Task item:
The expected output is each line in the data below that includes the string "accomplish".

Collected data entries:
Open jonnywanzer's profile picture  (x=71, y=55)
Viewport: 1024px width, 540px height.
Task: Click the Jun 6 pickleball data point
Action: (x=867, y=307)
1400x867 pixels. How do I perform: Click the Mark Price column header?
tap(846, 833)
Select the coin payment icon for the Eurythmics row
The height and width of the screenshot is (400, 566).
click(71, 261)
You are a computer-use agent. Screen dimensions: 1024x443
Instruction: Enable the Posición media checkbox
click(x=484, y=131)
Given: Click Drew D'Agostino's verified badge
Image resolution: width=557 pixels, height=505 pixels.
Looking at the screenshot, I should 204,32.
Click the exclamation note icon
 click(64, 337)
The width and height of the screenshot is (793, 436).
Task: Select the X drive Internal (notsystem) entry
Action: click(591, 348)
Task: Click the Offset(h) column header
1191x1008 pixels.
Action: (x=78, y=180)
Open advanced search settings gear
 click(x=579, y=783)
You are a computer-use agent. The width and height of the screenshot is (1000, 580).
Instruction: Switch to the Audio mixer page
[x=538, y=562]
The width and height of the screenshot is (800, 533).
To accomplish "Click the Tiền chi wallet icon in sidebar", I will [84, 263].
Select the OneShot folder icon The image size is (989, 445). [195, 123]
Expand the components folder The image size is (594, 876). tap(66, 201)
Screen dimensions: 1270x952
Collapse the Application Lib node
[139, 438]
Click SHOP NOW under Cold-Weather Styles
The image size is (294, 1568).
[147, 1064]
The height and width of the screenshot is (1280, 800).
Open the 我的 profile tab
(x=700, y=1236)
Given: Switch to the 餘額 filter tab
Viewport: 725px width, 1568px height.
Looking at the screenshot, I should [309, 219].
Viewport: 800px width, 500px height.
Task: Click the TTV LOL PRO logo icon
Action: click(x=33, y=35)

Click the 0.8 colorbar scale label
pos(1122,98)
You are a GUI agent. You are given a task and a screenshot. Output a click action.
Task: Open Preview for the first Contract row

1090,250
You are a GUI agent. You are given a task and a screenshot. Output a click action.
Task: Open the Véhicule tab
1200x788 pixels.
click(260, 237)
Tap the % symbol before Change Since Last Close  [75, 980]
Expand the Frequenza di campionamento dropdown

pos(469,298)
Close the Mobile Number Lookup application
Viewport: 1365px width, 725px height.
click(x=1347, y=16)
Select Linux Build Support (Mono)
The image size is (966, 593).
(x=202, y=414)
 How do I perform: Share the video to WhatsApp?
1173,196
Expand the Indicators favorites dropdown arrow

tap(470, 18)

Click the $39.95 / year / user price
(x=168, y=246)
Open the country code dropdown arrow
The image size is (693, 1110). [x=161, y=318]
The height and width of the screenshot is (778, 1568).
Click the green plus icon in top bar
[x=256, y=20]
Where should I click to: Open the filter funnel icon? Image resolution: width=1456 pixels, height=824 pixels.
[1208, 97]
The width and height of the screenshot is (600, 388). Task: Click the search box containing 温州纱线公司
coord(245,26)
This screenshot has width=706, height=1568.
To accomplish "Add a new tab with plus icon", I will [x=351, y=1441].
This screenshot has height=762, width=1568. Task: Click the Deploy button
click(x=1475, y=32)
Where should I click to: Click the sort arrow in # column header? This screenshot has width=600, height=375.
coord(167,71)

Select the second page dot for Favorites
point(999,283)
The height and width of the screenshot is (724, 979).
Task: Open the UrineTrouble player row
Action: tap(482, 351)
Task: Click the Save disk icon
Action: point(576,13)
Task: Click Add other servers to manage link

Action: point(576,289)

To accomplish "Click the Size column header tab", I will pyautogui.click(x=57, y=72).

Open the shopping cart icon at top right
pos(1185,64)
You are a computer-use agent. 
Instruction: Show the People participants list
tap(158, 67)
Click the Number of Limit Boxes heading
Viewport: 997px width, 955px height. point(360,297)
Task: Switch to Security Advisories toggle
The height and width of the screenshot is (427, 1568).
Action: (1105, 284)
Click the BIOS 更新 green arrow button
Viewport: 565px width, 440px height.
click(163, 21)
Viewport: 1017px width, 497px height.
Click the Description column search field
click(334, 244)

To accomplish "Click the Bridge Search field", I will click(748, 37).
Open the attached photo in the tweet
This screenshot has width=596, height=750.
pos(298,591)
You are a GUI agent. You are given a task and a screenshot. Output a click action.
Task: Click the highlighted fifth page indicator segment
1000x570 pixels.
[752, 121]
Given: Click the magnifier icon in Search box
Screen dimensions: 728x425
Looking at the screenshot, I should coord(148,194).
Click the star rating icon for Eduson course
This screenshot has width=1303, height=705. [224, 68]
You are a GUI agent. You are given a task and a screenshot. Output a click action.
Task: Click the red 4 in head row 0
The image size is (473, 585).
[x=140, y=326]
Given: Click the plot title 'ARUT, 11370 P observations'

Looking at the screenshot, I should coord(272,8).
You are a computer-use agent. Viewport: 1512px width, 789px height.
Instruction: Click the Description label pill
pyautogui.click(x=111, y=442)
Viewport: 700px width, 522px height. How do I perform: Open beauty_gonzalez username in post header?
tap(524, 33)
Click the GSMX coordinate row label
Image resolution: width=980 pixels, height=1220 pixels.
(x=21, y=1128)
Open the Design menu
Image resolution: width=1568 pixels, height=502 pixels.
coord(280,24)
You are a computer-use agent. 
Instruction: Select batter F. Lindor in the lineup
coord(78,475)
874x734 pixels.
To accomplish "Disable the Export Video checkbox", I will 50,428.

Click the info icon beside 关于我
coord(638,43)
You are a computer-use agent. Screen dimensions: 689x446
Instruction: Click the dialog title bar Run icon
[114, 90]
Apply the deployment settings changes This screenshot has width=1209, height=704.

Solution:
To accomplish "Click the Tiền chi wallet icon in sidebar", I will [84, 263].
To accomplish "Add a new tab with plus icon", I will [x=351, y=1441].
To accomplish "Click the Size column header tab", I will pyautogui.click(x=57, y=72).
To accomplish "Click the Bridge Search field", I will click(748, 37).
To accomplish "Disable the Export Video checkbox", I will 50,428.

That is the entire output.